2.从UCSC官网下载gff3ToGenePred子程序,用于生成后续定制基因组所需的 refGene.txt 注释文件
wget "https://hgdownload.soe.ucsc.edu/admin/exe/linux.x86_64/gff3ToGenePred"
chmod 775 gff3ToGenePred
./gff3ToGenePred /public/database/annotation/GRCm38/GRCm38.gff GRCm38_refseq.ucsc #这里使用gff文件构建refGene.txt文件

将 ref_gene.txt 文件拷贝到/biodata/02.software/ROSE/annotation 下。且改为 基因组_refseq.ucsc 的名称(注:该文件的hash键里不能有小写字母)。
而且需要将 ROSE_main.py 里的字典加入加入的基因组的ID。

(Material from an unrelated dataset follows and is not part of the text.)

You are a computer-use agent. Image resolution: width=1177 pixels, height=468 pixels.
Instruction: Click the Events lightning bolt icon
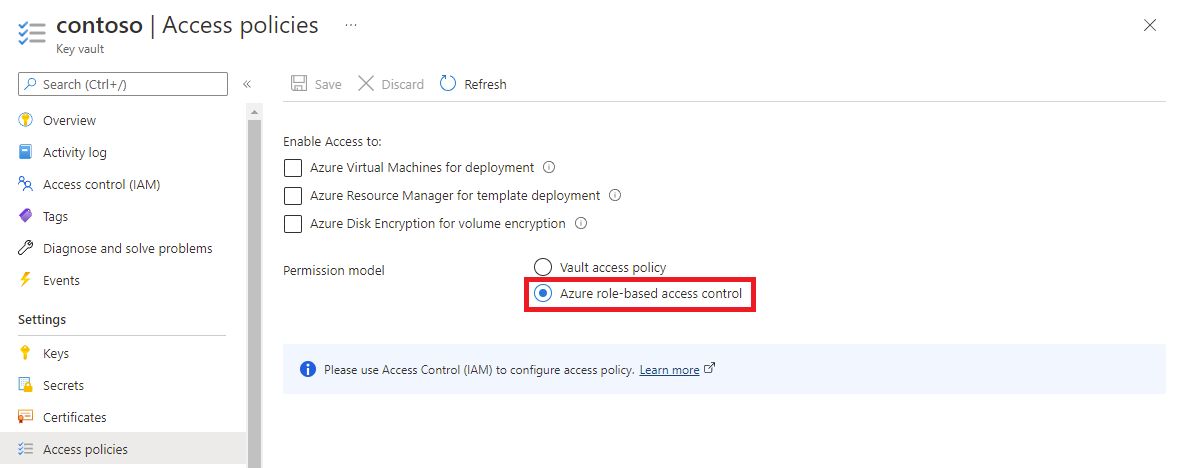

如下:

3.将ROSE软件包的目录软链接到当前目录下,在当前目录下运行,不然软件会报错。
ln -s /biodata/02.software/ROSE/* ./
4.执行ROSE pipline 一步法完成所有分析
python ROSE_main.py -g GRCM38 -i H3K27ac_Fasted_vs_NA_peaks.xls.bed -r H3K27ac_Fasted_1.clean.fastq.clean.sort.rmdup.bam -o /biodata/06.personalized_analysis/AJFX2220817058_20220830/Conjoint/superEnhancer/H3K27ac_Fasted_3 -s 12500 -t 2500

参数说明:
-g 指定自己构建的基因组 refGene.txt 文件的哈希名,我这里就是GRCM38
-i 指定增强子相关peak区间的bed文件或gff文件(这里使用bed文件比较方便)
-r 指定chip_seq中IP样本的bam文件
-c​​ 指定Input样本的bam文件(没有则留空)。
​​-s ​​​指定合并增强子的距离,默认为12.5kb, 小于该距离的两个增强子会合并为一个区间。
​​-t ​​指定距离TSS的距离,如果一个peak与某个转录起始位点的距离小于指定的距离,则有可能是一个启动子,这种潜在的启动子会被过滤掉(通常设置2.5kb)。

5.最后会生成一系列文件和一张图


AllEnhancers.table.txt​​​和​​SuperEnhancers.table.txt​​两个文件比较有用,分别表示所有增强子和超级增强子的信息。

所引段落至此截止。